Little arms like to wrap themselves around big things. There’s the Matchbox car, which is fine, and then there’s the combine harvester. There’s playing with a doll in a bucket of water, and then there’s putting on a wedding dress.
We were five, and though our bodies were small, our dreams were big. Great battles, great occasions, great mountains, and great monsters. These are the stuff of childhood dreams.
There was a time when King David rode into town giving thanks to God for the conquest of ten thousand. In later years he was simply thankful for a warm bed (1 Kings 1:1). And my great-grandfather, a veteran of the war, was not putting it on when his eyes lit up at the gift of a stone or a seashell.

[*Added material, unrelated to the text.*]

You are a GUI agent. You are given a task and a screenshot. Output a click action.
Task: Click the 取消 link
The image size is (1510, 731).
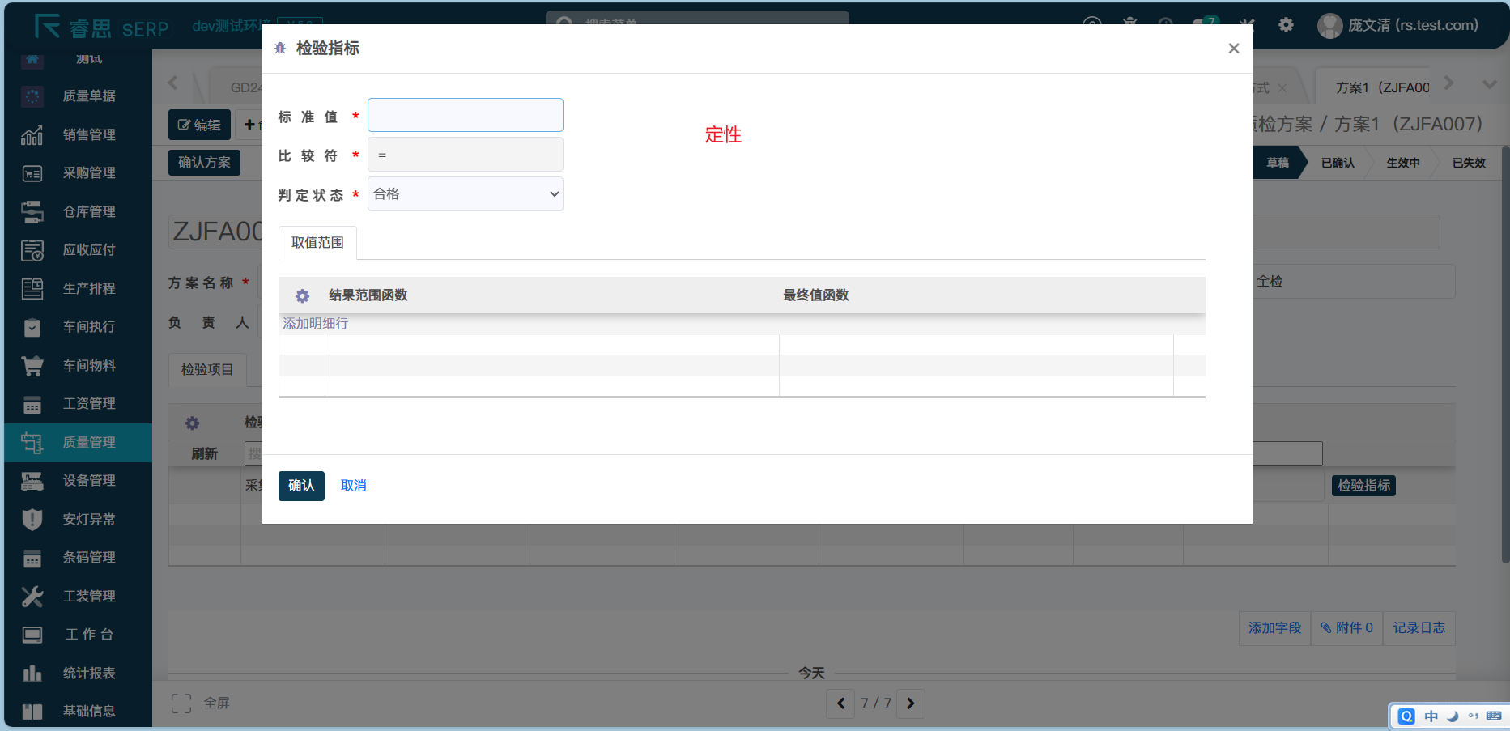[x=353, y=486]
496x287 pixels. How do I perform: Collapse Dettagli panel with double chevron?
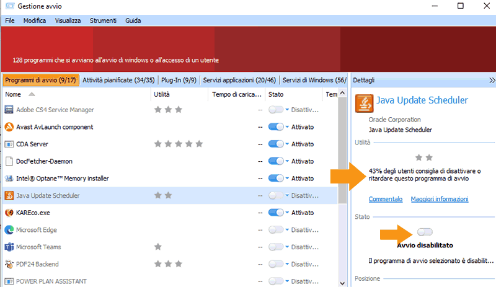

From five to fifty, and a curious thing has happened. Quite unexpected and unplanned, but I notice that I no longer dream of slaying Leviathan or climbing mountains. Instead, I lie on my bed at night thanking God for the roof, or a ripe tomato, or a chair.
It’s not weariness, or resignation, or necessity or decay. It’s some kind of letting go. It’s (ironically) a childlike joy over the lesser things.

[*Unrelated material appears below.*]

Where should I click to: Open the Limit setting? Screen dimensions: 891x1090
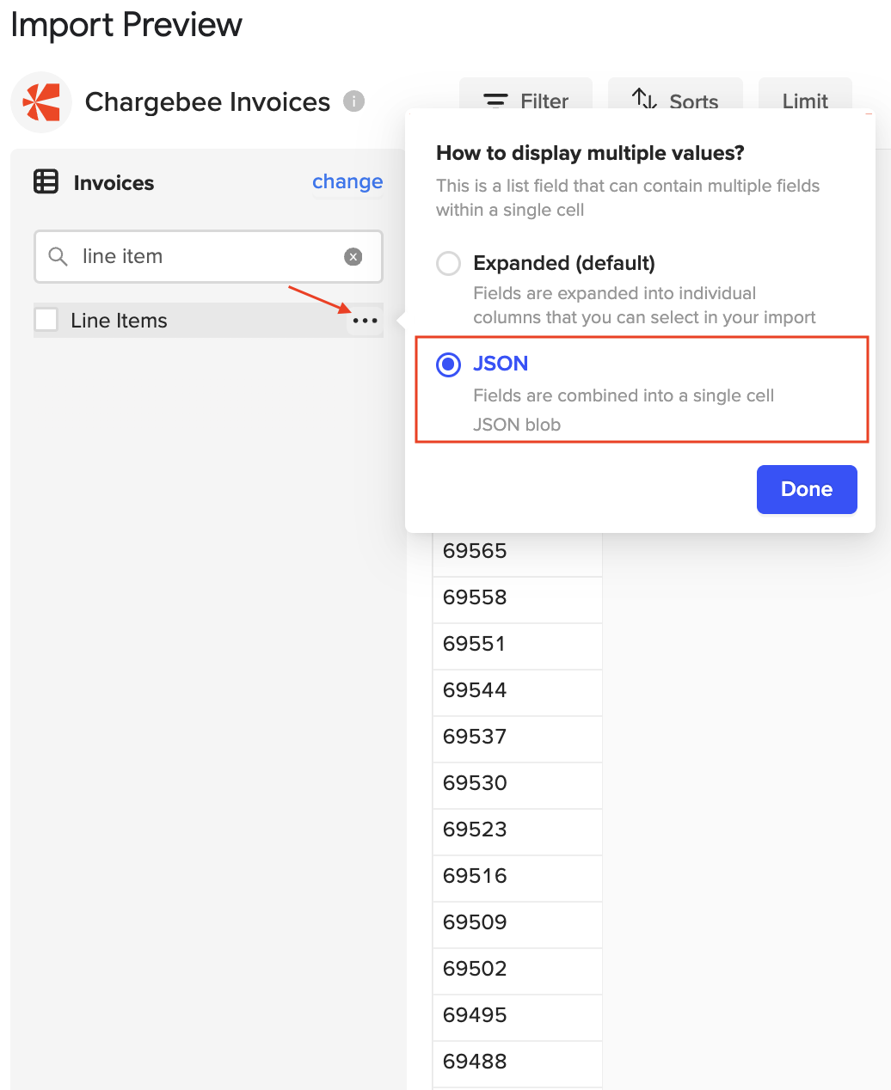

“He must increase, but I must decrease.” (John 3:30)
I still hope in God for big things. But I am learning contentment by needing and wanting less, not more.

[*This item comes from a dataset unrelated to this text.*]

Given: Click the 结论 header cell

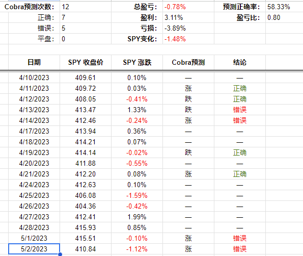Looking at the screenshot, I should pyautogui.click(x=240, y=62).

Jesus walked the earth raising the dead, turning water into wine, and celebrating God’s goodness with great feasting. But when it came to His final hour and the most extraordinary of all His works; when it came time to throw down the devil and defeat sin through death on a cross; right when He was in the middle of recreating heaven and earth, yes, at that moment, Jesus turned to His disciple John and said, “look after mum.”
John would, of course, go on to greater things, but not before the lesser things. Godliness and contentment here would provide the foundation for godliness and contentment there (Luke 16:10).
And so I am discovering contentment here. I am learning to be glad and thankful and take care of that thing in front of me today.
Now if the good Lord should add godliness to that contentment I will consider it great gain (1 Timothy 6:6).